» TEXTE FOURNI
◆ ◆ ◆ ◆ ◆
Le centre de ma vie est constitué par un grand vide une semaine sur deux et par quatre enfants la semaine d’après. On se pose des questions c’est bien normal et papa tu trouves ça bien cette idée-là ? Et ce film sur les islamistes au Mali, tu iras le voir ?

Non. Je n’irais pas. J’en ai soupé de la bêtise totale et crasse de la majorité humaine. Ce matin je tape dans le train ce texte pour que quatre-cent quatre vingt trois personnes au dernier recensement puissent le lire sans m’en dire grand-chose, parce que ça fait partie de leurs habitudes et des miennes. Si chaque texte valait un Euro sur Paypal™, je n’aurais plus aucun souci, mais tout est plus compliqué que cela.

Mais papa, nous, qu’est-ce que l’on va devenir ?

Voilà le genre de questions une semaine sur deux, pendant que nous arrivons dans la plaine et que le brouillard me rappelle les soirs de janvier de mon enfance quand je retrouvais ma mère qui repassait devant la télé, dans une maison pas à nous et franchement sombre. Que vais-je leur laisser de leurs janviers à eux ?

Des doutes.

Pour assurer le développement durable - vaste fumisterie - de mes quatre enfants afin qu’ils puissent acheter un 4X4 très polluant Effet Veblen garanti, comme celui du beauf qu’aime leur mère, il faudrait les pousser à faire une école de commerce, n’étant pas assez dans l’abnégation pour faire médecine comme maman. Au pire comme dans ces familles-là, on envisagera une école privée, une école bidon, où l’on se fait des relations dans le superficiel qui, tout en haut de l’écosystème et au plus proche de Paris, fait pousser de l’Euro dans la communication, variante post-moderne de l’industrie d’autrefois, quand il y avait encore des guerres avec des ouvriers aux avant-postes. L’avenir de mes enfants passerait plutôt par un CAP isolation écologique, mais la vie n’en prend pas le chemin, alors je les encourage à poursuivre la musique, à remplacer Bowie et les autres, à ré-inventer un âge d’or où l’on comprendrait les paroles comme on aimait Verlaine ou Rimbaud, parce que c’était nouveau. Aussi.
◆ ◆ ◆ ◆ ◆
» EXTRAIT DE DONNÉES
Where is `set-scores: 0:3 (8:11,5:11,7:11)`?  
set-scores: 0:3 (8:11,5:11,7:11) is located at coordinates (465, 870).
◆ ◆ ◆ ◆ ◆
» CONSIGNE 1
Pour chacune des affirmations suivantes, indiquez si elle concorde avec le texte sur l'avenir des enfants, en répondant par oui ou par non et en citant les mots décisifs du texte : (a) le narrateur ira voir le film sur les islamistes au Mali ; (b) le narrateur tape ce texte dans le train ; (c) le narrateur encourage ses enfants à poursuivre la musique.
» CONSIGNE 2
Reprenez le texte sur l'avenir des enfants à la suite de sa dernière phrase.
La liste ne joue ici aucun rôle.

» RÉPONSE 1
(a) Non : « Non. Je n’irais pas. »
(b) Oui : « Ce matin je tape dans le train ce texte »
(c) Oui : « alors je les encourage à poursuivre la musique »

» RÉPONSE 2
Faire le vide : je commence. Je cherche des cartons pour jeter les fonds de tiroirs de mes fringues inutiles. Pourquoi tout cela quand sept paires de chaussettes et autant de slips trop petits en hiver et béants l’été suffisent pour me satisfaire l’imaginaire riquiqui de ce qui me reste d’érotisme en moi ? J’ai deux batteries à vendre, deux vélos inutiles, plus ceux des gamins toujours trop grands, des planches de bois achetées au rabais qui ne feront plus de meubles, de vieux magazines entassés qui me rassuraient, les livres de fac que j’ai lus et dont je ne me souviens plus, ainsi que ceux auxquels je n’ai rien compris, comme celui de Shmuel Trigano, Nanterre Paris X, 1988, que j’ai acheté pour me donner l’air de comprendre la dimension immatérielle du Judaïsme, pour m’endormir à la centième page en croyant avoir lu du chinois écrit en caractères romans. Tout vendre, tout donner.

Puis détacher les étagères made in par moi, en planches de chêne chinois, épousseter, donner encore. Préparer le déménagement, boire ce qui reste de vin à la cave, vider le congélateur - cette arnaque électrique évidente, pas touché depuis deux ans - couper l’électricité, revendre les parcelles de terrain et lui rendre l’argent à elle, car tout lui appartient.

Pour le reste, je ne crois en rien.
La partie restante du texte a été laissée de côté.